*Required action 1*
Reproduce word for word the section of the yeast starter discussion that opens with the words containing "Ryan: Yeah, I've" and closes with "on -got it.".
*Required action 2*
Carry on the forum discussion about stepping up yeast starters from bottled beer, starting after its final sentence.

Ideally you want STERILE wort when you are starting withings such small volumes of yeast. This can be done with a pressure cooker, which is what I do. Initial gravity should be under 1.020 For first step. After that, 1.040 should be your target gravity. As @Ryan Cochrane said, you want to increase batch size by 10 for each generation. So, you start with about 10ml's of 1.020 gravity wort. Next step 100ml's of 1.040 wort, then 1000ml's of 1.040 wort (@this point I make a 2.5-3 gallon batch). I don't bother decanting the early steps, I feel you throw away too much yeast, and the frequent change in temperature isn't good for the yeast either.
 
I've had 100% success with 3 bottles so far, 1 Bells Winter White and 2 Erdinger wheats.
The bells was poured then capped, but sat in a fridge for many (8?) weeks, then traveled by car from VA to NJ, and sat a little longer. The Erdingers sat capped in my cooler for about 2 weeks.
I use 1.030ish starter wort made with DME in pressure canned qt jars. The bells was stepped twice and pitched in a 5 gal batch, experimental so not a perfect beer, but yeast was fine as far as I can tell. The Erdingers were stepped once with 1 qt starter and produced a full 30ml tight vial from each one. I'll step them up when I use them, and as always, saving a smidgen which I step up once before storing. The Edringer will be used for the next Hefe. I'm working on a specific recipe, and trying various wheat yeasts.
I use good sanitation, but don't go OCD on it. I only cold crash before pitching, or before storing.
There are lots of opinions on steps, but I'm pretty comfortable with my process. I only buy yeast when I need something I don't have, but then I don't brew more than maybe 10 times a year, on average.
 
Ryan: Yeah, I've been pouring the beer out and sanitizing before and after! I'll try to scale it down to 1.010 for the first starter and up it 3 more times to get ~1500ml.

Dan: Maybe I should start with a sterile funnel and pitch about 2 ml 1.010 into the can? I heard this from someone in the depths of the vast internet, and it would also allow my to increase by 10 4 times(2-20-200-2000) to get something reasonable for a 5 gallon. No decanting early on -got it.

John: I'll try to include a step up from 1.030 w/ 1 qt starter(which happens to be pretty close to 1000 ml!). And I'll hold off on cold crashing until I pitch or store.

Thanks so much guys, I'm getting closer to wrangling Conan the Barbarian everyday.

*Data records*
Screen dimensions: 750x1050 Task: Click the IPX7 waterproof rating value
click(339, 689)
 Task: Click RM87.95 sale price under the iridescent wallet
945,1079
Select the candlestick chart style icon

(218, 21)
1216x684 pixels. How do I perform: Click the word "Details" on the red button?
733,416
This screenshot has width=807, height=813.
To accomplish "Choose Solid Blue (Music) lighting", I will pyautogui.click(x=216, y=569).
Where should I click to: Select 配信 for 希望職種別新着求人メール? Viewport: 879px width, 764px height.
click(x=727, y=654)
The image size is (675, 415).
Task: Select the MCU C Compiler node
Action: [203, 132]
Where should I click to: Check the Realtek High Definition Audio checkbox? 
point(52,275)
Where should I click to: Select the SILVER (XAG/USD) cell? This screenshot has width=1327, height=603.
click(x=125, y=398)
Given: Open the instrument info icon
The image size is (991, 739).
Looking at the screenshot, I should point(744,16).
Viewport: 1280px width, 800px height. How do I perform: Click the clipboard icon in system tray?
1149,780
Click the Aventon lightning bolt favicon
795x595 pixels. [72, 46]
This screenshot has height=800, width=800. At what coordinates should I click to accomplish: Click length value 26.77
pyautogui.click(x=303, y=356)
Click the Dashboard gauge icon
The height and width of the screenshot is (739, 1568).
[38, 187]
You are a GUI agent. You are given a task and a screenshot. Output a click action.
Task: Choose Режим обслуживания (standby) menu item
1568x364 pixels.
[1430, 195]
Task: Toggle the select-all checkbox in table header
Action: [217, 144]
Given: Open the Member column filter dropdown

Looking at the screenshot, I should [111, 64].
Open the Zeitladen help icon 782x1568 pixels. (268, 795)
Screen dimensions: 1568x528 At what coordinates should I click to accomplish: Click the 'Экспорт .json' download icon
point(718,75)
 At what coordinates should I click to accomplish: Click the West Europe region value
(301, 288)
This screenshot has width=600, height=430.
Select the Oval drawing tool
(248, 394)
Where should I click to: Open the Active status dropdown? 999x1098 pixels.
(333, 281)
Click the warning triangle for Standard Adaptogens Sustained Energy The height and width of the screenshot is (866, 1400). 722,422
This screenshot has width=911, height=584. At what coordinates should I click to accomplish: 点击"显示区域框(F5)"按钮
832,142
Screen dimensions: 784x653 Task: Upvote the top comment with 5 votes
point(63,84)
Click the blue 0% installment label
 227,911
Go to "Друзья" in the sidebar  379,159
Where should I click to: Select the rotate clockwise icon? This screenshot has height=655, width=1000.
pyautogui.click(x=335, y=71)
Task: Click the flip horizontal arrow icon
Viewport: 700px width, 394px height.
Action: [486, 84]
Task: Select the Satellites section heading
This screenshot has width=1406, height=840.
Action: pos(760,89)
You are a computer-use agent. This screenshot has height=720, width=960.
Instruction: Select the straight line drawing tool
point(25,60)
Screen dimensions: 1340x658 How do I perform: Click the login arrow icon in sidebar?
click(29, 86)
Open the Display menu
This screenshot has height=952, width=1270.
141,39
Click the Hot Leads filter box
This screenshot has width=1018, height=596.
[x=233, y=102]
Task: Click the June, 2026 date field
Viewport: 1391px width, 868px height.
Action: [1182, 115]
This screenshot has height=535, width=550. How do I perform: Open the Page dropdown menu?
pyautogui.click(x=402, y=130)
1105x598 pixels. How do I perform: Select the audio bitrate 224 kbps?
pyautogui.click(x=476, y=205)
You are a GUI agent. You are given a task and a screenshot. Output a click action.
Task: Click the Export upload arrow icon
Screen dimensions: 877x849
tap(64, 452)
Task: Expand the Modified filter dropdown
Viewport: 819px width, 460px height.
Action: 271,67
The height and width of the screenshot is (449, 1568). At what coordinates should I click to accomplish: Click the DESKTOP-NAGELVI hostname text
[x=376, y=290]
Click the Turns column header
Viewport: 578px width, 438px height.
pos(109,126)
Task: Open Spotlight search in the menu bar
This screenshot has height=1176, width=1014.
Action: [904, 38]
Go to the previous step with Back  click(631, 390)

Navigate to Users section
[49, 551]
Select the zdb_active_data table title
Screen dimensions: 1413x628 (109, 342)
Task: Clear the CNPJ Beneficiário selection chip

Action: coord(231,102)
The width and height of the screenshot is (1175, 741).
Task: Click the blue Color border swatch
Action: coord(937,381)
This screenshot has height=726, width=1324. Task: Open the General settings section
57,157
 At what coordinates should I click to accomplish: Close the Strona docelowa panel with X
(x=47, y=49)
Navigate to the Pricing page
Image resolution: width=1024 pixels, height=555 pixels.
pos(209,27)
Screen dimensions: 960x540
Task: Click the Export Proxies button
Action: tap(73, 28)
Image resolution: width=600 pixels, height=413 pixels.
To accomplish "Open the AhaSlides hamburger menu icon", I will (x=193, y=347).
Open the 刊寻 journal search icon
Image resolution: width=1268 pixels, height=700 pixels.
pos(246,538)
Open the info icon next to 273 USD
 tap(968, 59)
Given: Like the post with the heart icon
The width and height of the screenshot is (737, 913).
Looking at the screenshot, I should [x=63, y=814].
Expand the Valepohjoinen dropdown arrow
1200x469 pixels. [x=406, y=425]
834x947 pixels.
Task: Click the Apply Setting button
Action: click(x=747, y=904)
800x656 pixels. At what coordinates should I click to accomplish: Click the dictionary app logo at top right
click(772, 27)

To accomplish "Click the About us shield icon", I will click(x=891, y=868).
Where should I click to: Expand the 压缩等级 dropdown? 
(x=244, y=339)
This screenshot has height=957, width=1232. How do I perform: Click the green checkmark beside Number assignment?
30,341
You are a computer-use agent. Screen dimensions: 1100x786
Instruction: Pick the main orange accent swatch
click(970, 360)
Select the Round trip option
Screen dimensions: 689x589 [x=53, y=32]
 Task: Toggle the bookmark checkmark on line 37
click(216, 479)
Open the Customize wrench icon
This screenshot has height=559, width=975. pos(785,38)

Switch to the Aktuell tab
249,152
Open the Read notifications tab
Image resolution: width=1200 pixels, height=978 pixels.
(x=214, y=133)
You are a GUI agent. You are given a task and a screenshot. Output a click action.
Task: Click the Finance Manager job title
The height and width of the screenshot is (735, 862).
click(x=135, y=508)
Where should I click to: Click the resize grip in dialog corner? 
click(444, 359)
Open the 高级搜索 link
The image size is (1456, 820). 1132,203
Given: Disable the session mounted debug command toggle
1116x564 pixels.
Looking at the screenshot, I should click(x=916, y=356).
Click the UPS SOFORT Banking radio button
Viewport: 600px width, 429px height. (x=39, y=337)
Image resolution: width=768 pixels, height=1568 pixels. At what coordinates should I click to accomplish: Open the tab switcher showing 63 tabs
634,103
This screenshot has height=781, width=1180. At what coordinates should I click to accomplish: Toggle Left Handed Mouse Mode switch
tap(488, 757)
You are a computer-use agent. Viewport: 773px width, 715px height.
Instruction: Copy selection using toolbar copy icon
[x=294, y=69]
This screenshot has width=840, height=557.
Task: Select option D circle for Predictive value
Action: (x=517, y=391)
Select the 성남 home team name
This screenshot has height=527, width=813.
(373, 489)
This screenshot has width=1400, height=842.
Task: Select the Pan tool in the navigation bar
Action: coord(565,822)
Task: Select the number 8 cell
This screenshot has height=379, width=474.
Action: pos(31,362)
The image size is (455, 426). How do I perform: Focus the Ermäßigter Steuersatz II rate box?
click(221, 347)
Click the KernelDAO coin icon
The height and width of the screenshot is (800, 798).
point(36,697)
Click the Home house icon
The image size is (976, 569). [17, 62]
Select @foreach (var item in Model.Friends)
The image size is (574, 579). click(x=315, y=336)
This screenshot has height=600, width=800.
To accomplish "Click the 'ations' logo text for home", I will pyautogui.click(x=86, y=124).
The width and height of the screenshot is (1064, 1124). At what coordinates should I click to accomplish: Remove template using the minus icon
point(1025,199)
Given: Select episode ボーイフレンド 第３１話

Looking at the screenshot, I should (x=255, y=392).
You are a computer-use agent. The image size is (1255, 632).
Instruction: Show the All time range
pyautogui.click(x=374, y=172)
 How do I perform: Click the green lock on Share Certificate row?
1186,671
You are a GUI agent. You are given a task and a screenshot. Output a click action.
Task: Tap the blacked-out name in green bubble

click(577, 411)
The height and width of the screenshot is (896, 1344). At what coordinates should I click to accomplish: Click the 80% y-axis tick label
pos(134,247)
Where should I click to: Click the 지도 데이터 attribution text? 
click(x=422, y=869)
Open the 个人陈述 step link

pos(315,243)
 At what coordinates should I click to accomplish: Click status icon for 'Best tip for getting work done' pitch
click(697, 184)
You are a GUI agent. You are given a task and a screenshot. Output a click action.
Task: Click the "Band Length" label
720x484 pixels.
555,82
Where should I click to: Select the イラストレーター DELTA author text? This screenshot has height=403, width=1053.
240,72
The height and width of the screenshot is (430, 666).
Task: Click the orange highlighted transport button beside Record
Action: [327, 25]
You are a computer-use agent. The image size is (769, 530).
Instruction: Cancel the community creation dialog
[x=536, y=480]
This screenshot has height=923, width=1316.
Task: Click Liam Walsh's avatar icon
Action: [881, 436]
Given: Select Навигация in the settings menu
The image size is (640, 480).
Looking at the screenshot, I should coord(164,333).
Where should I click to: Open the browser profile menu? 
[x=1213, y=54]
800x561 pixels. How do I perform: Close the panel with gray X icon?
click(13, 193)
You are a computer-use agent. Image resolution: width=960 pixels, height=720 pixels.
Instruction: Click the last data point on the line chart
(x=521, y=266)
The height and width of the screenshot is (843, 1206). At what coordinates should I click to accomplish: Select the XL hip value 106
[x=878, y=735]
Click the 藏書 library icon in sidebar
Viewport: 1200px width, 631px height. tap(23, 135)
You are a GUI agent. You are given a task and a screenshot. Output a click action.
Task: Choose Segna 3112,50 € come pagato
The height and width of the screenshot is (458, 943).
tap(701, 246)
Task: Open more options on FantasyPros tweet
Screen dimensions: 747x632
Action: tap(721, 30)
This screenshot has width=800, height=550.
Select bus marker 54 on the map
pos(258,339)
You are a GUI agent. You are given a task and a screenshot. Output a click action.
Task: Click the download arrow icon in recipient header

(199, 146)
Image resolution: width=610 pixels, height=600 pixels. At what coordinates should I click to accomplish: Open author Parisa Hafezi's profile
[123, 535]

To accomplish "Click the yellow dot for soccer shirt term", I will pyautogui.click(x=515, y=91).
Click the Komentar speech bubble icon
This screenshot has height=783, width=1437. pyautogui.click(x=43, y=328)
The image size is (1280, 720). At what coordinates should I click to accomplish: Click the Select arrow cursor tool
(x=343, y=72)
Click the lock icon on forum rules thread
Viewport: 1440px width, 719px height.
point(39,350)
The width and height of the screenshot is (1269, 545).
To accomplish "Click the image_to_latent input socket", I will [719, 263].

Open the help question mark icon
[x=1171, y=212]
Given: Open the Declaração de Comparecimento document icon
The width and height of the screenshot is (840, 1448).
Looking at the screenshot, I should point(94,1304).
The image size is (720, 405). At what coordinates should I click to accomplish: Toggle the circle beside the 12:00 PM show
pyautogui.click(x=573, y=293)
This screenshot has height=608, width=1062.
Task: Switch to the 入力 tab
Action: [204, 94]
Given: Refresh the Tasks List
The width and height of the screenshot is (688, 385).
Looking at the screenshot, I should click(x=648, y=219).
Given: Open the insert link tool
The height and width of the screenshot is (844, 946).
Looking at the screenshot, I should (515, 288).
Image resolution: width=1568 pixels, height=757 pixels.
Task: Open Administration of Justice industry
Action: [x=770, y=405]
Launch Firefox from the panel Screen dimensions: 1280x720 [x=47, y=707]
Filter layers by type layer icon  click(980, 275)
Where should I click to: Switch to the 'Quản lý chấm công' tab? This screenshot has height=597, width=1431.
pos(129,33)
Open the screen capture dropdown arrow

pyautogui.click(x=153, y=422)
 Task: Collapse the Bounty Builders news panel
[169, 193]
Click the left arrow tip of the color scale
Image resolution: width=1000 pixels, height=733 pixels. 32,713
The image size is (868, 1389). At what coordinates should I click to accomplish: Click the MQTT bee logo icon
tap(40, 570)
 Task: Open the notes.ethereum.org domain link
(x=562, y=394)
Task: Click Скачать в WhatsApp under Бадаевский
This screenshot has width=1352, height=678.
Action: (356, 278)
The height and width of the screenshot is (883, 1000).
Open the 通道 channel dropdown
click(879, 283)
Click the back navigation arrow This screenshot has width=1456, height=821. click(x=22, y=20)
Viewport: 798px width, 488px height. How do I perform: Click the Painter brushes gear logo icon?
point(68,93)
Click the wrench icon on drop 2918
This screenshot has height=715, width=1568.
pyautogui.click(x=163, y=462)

*Answer 1*
Ryan: Yeah, I've been pouring the beer out and sanitizing before and after! I'll try to scale it down to 1.010 for the first starter and up it 3 more times to get ~1500ml.

Dan: Maybe I should start with a sterile funnel and pitch about 2 ml 1.010 into the can? I heard this from someone in the depths of the vast internet, and it would also allow my to increase by 10 4 times(2-20-200-2000) to get something reasonable for a 5 gallon. No decanting early on -got it.

*Answer 2*
I wouldn’t pitch into a can. Ideally, you want to sanitize the can before you open it. Spray it down or submerge it in some Starsan or other sanitizer. Then pour off what you are going to drink, but save about 1-2 ounces from the can. As soon as is reasonably possible, pitch those dregs into a sterile/sanitized container with your 1.020 wort.

Sanitized is not the same as STERILE. Ideally you want sterile whenever possible. In order to do that at home you need either an autoclave or a pressure cooker/canner. Sterile is the absence of any living organisms. Sanitized refers to a significant reduction in the living organisms. Why this matters is because bacteria reproduce at a significantly faster rate than yeast do. If you are propagating your yeast in a sterile environment, only yeast are growing. If you are propagating in a sanitized environment, you may have wild yeast and bacteria in the culture. Since bacteria reproduce in significant faster rate than the yeast do, eventually you’ll have more bacteria in your culture than you do yeast.

On a side note, boiling does not sterilize, it only sanitizes.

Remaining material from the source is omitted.